Materials and Methods
A systematic review of the PubMed® database and publicly available patient databases was performed to characterize nephrogenic systemic fibrosis and its possible association with exposure to gadolinium based magnetic resonance imaging contrast agents.
Results
Data from case series reports, nephrogenic systemic fibrosis patient databases, nephrogenic systemic fibrosis case reporting to the Food and Drug Administration after gadolinium contrast agent exposure and retrospective case control studies suggest a strong association between the use of gadolinium based magnetic resonance imaging contrast agents and the subsequent development of nephrogenic systemic fibrosis in patients with renal disease. These data also suggest that the risk of nephrogenic systemic fibrosis depends on the degree of renal dysfunction, dose of contrast agent, gadolinium contrast agent stability and severity of concomitant illness.
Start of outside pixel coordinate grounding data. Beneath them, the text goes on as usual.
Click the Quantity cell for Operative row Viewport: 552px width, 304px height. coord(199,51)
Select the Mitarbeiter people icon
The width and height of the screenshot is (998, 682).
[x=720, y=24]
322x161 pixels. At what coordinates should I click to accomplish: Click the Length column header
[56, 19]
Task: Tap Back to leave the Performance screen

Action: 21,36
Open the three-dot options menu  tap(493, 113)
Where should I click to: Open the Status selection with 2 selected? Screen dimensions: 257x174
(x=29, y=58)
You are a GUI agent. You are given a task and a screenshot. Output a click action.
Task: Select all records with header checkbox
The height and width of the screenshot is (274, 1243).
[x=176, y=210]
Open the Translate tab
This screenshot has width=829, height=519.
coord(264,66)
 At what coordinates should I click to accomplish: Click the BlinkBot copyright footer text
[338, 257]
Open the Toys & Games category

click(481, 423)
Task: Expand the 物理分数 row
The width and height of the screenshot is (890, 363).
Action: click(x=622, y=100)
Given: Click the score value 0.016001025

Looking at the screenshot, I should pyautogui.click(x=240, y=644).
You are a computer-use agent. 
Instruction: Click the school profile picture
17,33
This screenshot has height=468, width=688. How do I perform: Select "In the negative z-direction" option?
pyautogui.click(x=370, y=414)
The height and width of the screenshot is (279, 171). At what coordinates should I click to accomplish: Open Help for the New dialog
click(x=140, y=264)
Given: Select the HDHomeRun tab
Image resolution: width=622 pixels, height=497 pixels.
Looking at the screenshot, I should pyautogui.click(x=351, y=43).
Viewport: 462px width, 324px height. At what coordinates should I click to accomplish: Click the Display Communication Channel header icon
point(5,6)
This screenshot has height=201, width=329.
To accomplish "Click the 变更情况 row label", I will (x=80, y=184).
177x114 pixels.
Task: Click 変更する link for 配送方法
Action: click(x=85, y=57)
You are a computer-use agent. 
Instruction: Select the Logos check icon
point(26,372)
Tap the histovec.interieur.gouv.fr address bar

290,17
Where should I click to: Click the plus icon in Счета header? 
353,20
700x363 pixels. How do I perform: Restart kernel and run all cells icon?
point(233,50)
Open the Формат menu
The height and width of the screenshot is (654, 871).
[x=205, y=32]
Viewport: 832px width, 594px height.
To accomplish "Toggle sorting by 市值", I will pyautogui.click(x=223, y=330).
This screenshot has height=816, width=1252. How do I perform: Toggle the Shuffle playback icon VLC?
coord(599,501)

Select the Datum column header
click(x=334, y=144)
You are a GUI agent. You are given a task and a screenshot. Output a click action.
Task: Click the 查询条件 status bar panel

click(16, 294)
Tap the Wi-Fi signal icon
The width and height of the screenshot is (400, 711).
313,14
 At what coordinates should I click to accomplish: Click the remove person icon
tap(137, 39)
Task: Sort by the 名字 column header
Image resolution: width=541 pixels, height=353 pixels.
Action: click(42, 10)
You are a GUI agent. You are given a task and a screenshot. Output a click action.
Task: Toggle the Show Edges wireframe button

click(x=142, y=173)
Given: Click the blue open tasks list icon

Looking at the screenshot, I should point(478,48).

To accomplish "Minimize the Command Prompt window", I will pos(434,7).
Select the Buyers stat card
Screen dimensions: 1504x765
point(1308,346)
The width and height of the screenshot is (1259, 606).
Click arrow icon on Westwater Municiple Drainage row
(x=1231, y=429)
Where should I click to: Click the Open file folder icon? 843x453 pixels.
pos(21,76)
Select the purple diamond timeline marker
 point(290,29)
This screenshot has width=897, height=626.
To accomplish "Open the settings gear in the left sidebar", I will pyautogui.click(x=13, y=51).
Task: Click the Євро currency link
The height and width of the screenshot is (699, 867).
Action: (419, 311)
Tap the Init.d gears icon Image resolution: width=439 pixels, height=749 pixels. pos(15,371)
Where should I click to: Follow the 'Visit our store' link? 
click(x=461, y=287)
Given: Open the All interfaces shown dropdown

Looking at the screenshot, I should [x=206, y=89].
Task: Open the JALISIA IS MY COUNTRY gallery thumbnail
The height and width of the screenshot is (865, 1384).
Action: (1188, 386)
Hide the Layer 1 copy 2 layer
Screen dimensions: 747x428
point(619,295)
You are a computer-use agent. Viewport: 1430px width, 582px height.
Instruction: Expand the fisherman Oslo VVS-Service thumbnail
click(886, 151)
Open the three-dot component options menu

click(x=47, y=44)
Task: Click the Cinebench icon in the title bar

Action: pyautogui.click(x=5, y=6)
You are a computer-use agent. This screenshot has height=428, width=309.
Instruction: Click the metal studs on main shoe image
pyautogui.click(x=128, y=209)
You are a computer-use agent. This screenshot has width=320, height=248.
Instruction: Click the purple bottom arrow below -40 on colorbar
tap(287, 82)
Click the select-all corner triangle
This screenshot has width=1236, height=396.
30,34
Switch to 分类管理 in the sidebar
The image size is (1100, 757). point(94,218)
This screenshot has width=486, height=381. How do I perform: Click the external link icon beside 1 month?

Thus, the occurrence of nephrogenic systemic fibrosis after gadolinium contrast agent exposure may vary from negligible up to 2% to 5% in select high risk clinical situations.
Conclusions
Magnetic resonance imaging using gadolinium based contrast agents must be performed judiciously in patients with renal dysfunction, carefully weighing on a case by case basis the benefits of magnetic resonance imaging and the risk of nephrogenic systemic fibrosis as well as the disadvantages of undergoing alternative or foregoing imaging studies.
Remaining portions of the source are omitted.